Corporate managers have wide latitude under US accounting rules on how to divvy up their results and set what business units charge each other for services or supplies. But shifting revenues from one operating segment to another could mislead investors, and any intentional mingling could cast doubt on the reliability of the company’s other financial reporting.

“If a segment is struggling or has come under increased scrutiny from investors, then arguably there is certain incentive that management has to prop that segment up if it would otherwise not look as good as investors would like it to look,” said Bruce Pounder, founder of GAAP Labs, an accounting advisory firm. “At its worst, the manipulability could be deliberate and thus fraudulent.”

That discretion given to corporate leaders also poses challenges for regulators and auditors who police the reporting. ADM’s auditor is Ernst & Young LLP, which has worked with the crop trader since 1930.

A spokesperson for ADM declined to comment. EY did not immediately respond to a request for comment.

Over the past decade, ADM sought to diversify its portfolio with a push into making ingredients for animal and human feed products. But expansion in the segment trailed off in the past two years from double-digit earnings growth reported in 2021.

The company’s CFO Vikram Luthar, who was placed on administrative leave, had been in the role for less than two years and previously was the CFO of ADM’s nutrition business.

Segment Disclosure

Investors often track the performance of specific operating segments whether it’s animal feed or cloud computing, said Bill Floyd, president of Floyd Analytics, an accounting analysis firm.

“Getting that breakdown was incredibly valuable to you,” Floyd said. “If they just gave you aggregate revenue, it’s hard to drill into.”

Companies also like to show stable income especially in new or high growth businesses that get more scrutiny from analysts. One way to do that is through the prices those business segments charge one another for products or shared costs, helping one segment without hurting a larger or more established branch of the company.

Some companies report their segments by geographic location, such as McDonald’s Corp., which divides its segments based on where in the world it sells burgers.

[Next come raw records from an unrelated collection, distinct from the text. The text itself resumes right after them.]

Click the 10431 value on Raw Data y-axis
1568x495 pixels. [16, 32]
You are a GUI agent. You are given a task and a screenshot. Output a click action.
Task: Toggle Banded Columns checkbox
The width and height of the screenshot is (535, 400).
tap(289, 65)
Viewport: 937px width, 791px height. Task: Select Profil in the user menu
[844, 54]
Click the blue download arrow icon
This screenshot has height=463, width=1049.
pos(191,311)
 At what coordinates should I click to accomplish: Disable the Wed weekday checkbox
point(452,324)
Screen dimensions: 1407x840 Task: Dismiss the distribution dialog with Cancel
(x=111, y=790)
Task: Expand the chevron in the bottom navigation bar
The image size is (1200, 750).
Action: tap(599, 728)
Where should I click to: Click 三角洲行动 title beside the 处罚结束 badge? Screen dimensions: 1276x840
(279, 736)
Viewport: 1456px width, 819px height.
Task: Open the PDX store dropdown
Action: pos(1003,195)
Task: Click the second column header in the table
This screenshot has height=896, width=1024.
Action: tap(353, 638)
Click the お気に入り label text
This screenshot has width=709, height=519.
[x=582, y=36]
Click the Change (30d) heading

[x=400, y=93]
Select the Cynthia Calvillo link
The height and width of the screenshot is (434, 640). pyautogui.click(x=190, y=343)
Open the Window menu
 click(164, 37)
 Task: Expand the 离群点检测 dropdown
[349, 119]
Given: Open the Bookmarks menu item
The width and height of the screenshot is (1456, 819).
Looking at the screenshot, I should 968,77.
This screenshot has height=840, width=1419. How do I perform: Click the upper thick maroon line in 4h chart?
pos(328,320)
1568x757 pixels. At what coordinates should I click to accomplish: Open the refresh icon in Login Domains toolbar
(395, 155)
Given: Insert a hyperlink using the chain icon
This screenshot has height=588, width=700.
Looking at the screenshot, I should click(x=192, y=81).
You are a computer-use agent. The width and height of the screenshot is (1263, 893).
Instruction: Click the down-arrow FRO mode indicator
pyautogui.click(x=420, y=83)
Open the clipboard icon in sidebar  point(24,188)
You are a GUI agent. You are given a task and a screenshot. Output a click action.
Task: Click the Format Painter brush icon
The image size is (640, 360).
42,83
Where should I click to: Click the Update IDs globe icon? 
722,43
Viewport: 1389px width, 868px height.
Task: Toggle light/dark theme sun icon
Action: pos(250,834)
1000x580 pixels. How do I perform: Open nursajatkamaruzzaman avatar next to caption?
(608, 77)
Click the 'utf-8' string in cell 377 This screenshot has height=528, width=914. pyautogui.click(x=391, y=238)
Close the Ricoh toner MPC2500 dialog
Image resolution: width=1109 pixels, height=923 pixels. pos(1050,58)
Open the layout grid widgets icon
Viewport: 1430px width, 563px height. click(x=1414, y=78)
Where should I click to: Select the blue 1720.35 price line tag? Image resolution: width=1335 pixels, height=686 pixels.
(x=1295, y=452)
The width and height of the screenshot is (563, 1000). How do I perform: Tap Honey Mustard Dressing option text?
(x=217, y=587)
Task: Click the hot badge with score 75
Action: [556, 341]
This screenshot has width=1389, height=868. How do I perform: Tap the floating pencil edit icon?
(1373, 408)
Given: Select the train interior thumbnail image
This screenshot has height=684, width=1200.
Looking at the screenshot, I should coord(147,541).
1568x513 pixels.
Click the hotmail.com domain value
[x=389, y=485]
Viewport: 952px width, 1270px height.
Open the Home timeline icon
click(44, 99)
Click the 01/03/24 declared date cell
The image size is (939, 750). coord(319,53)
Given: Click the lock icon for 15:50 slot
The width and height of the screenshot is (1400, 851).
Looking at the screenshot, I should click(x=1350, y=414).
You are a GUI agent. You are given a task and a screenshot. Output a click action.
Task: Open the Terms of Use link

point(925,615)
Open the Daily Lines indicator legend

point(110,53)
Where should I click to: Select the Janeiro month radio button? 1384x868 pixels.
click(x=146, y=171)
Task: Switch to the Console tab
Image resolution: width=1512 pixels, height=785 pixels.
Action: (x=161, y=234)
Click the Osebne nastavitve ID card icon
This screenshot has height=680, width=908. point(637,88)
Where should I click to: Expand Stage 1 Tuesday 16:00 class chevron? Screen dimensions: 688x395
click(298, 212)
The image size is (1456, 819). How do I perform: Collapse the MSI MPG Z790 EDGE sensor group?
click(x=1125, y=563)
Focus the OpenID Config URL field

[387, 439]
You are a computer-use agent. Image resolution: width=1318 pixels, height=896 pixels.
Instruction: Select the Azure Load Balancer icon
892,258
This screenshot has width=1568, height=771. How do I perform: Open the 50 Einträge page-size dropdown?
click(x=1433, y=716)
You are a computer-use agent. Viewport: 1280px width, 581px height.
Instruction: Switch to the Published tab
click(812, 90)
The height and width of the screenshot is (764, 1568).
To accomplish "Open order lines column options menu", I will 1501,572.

Others, like Walt Disney Co., define their segments by business line, such as media and film in one segment and theme parks in another.

Companies have long resisted the now almost 50-year-old accounting requirements, concerned about providing too many details to competitors or hampering their ability to manage earnings. That pushback also can create headaches for auditors, who have no outside customer or entity to check the numbers against.

Unlike topline revenue, which is reported on the face of the income statement, segment revenues are reported in a footnote tucked into the reams of disclosures that follow the financial statements and may not receive the same level of scrutiny.

The subjective nature of segment reporting also makes SEC enforcement difficult, said Tom Selling, a retired consultant and former academic fellow in the commission’s Office of the Chief Accountant.

“There’s very rarely a smoking gun,” Selling said.

New Rules, Expanded Reporting

For years, companies only had to report profits or losses within each segment. Under a Financial Accounting Standards Board update that goes into effect in 2025, companies must break down further details about expenses in their segments, such as payroll or costs of goods sold.

The updated rules, part of Generally Accepted Accounting Principles, promise to arm analysts with more details, but they won’t address the underlying quality of the reporting, Pounder said.

“Nobody out there who wants that information is happy with what they’re getting under existing and now new GAAP around segment disclosures,” he said.